French energy firm Alstom has been in the news a lot recently. From General Electric’s (GE) initial interest in the firm reported April 23 to Siemens’ (SI) offering to top GE’s bid April 27 to the French government politically opposing GE’s bid for Alstom’s assets May 5, the saga continues. As of the latest information available (May 6), Alstom continues to review both GE’s and Siemens’ respective offers:
The Board of Directors of Alstom announced…that it has received a binding offer from General Electric to acquire its Energy activities. The scope of the transaction includes the Thermal Power, Renewable Power and Grid Sectors, as well as corporate and shared services. With 65,000 employees, these businesses registered €14.8Bn in sales in fiscal year 2012/13. The proposed price is a fixed price representing an Equity Value of €12.35Bn and an Enterprise Value of €11.4bn, or 12.2x FY13 EBIT.
The Board also reviewed a declaration of interest received from Siemens, regarding an alternative transaction. Siemens will have a fair access to information needed to make, should it decide to do so, a binding offer. This declaration will be reviewed in light of Alstom’s corporate interest and the interest of all stakeholders, in accordance with the commitments made.
GE’s current proposed offered price for Alstom’s Energy activities isn’t a steal at 7.9x pro forma EBITDA, but it is a good price and the potential for synergies across overlapping business lines makes the numbers work really well. GE and Alstom have complementary offerings in Power and in Grid (shown below), and we think these are the areas where the most synergies can be extracted. GE expects $1.2 billion in annual cost synergies by year 5:
1) In Thermal Power, Alstom and GE have complementary offerings in steam turbines and gas turbines technology. Alstom will add balance of plant and turnkey capabilities to enhance the combined entity’s power offerings;
2) In Wind Power, Alstom is small in onshore wind with a competitive offering in offshore wind while GE is focused on onshore wind;
3) In Hydro Power, Alstom is a prominent global player and GE is not present;
4) In Service, Alstom’s comprehensive product portfolio is a perfect match with the global presence of GE.

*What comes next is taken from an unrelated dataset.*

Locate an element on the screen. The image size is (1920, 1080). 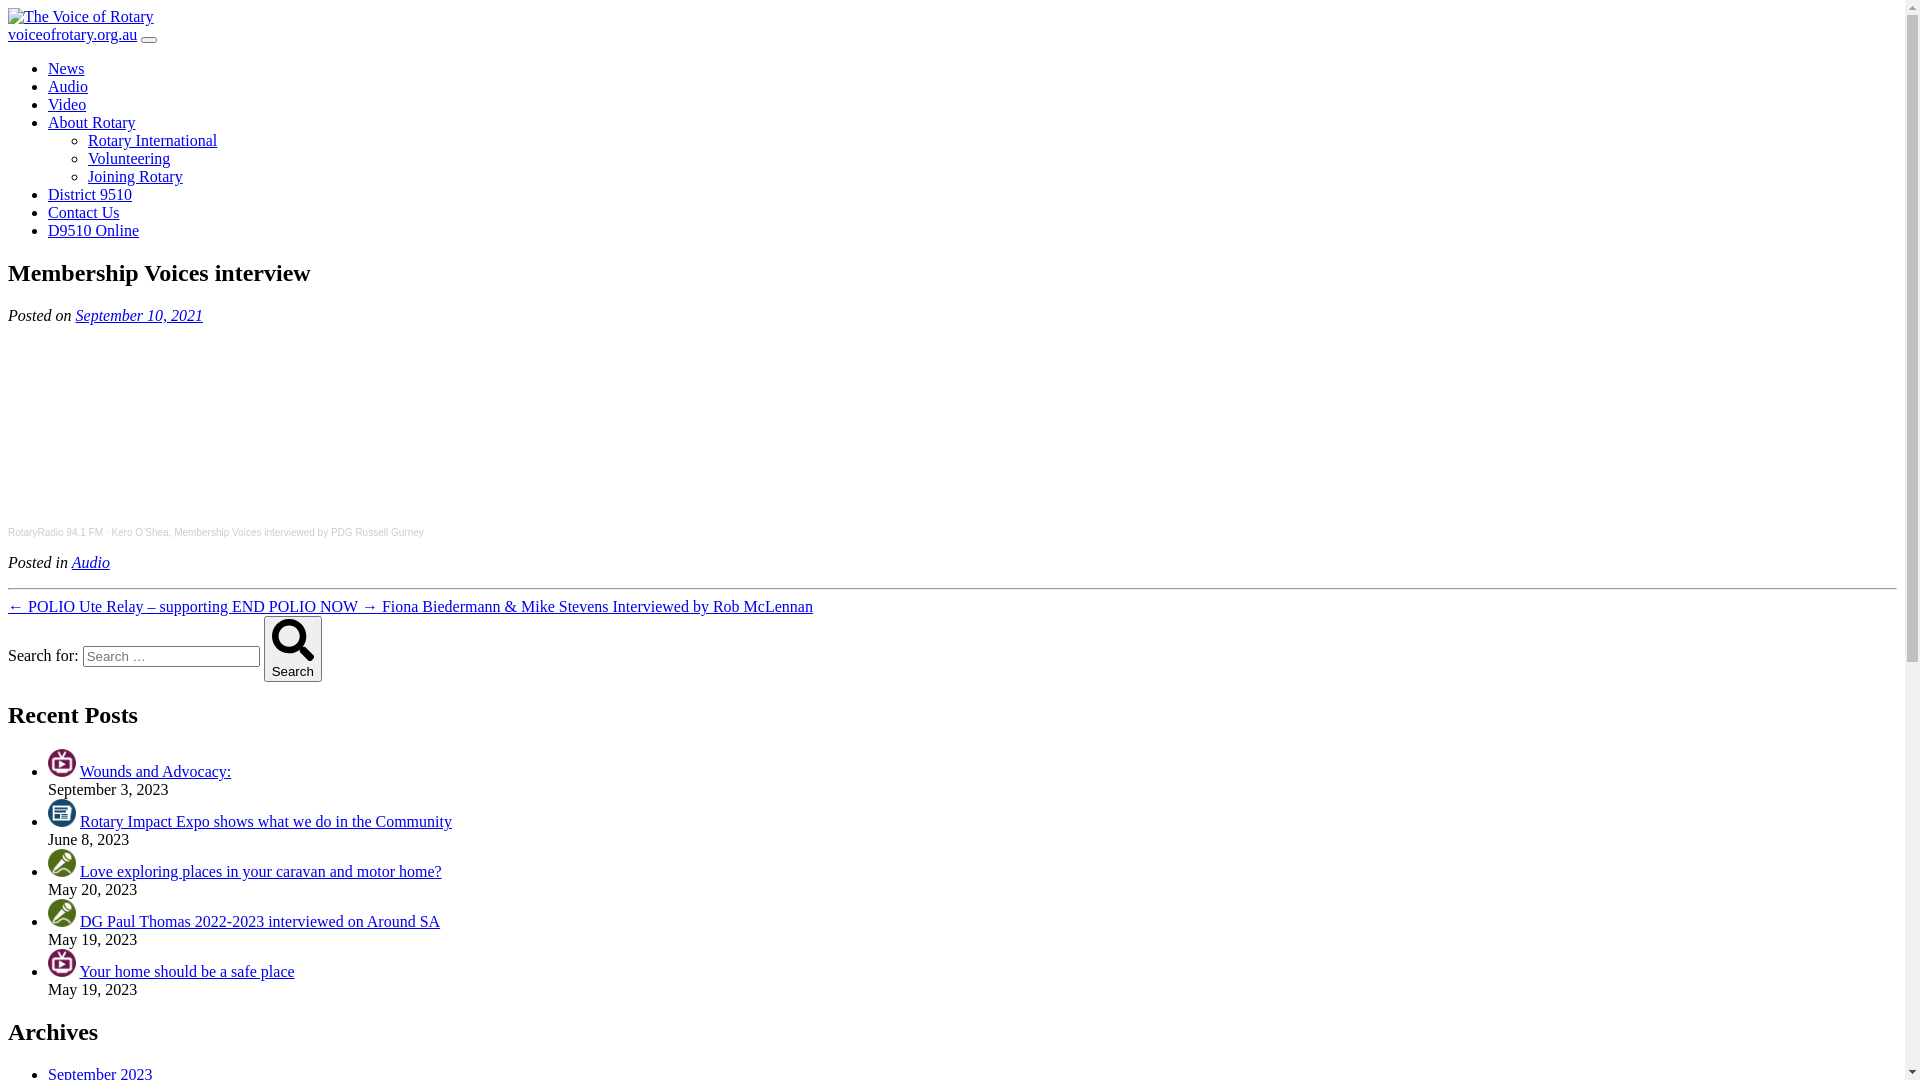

5) In Grid, Alstom and GE are complementary in the products and solutions they offer and in their geographic focus. (source)
We also like that the proposed deal will increase GE’s industrial exposure and lessen its dependence on riskier financial dealings, which the conglomerate has been working to shed in recent years. GE expects the transaction to be immediately accretive to earnings (an incremental $0.08-$0.10 per share in 2016) and drive industrial earnings to 75% of its total business by that year.
If the deal with GE is completed as proposed, Alstom would retain its Transport division, which is a global leader in its own right in rail transport equipment, systems, services, and signaling for freight transportation. Siemens has been hoping to swap its own train assets and a cash payment for Alstom’s Energy activities. Siemens has also indicated that it will make guarantees for jobs, management positions and locations, a stance that appears to be more appealing to the French government.
The President of France Francois Hollande has weighed in personally, stating that GE’s offer, as is, is unacceptable due primarily to concerns about potential job cuts in France. GE, however, has stated that it expects net growth in jobs in acquired businesses in France, with a remix to more engineering and manufacturing. Though we doubt the French government has the power to stop a GE-Alstom transaction, it might be able to for “national security reasons” (Alstom was bailed out by the French government in 2004/5 and represents a core industrial asset for the nation’s energy independence).
Alstom’s board clearly has a lot to consider, and it has appointed a committee of independent directors to review GE’s proposed transaction by June 2. We’d like to see GE’s existing proposal completed, as structured, but we would not be surprised to see Siemens make a binding offer in the coming weeks to further complicate matters. We’re not changing our fair value estimate of GE at this time, and we continue to hold the global industrial conglomerate in the actively-managed portfolios.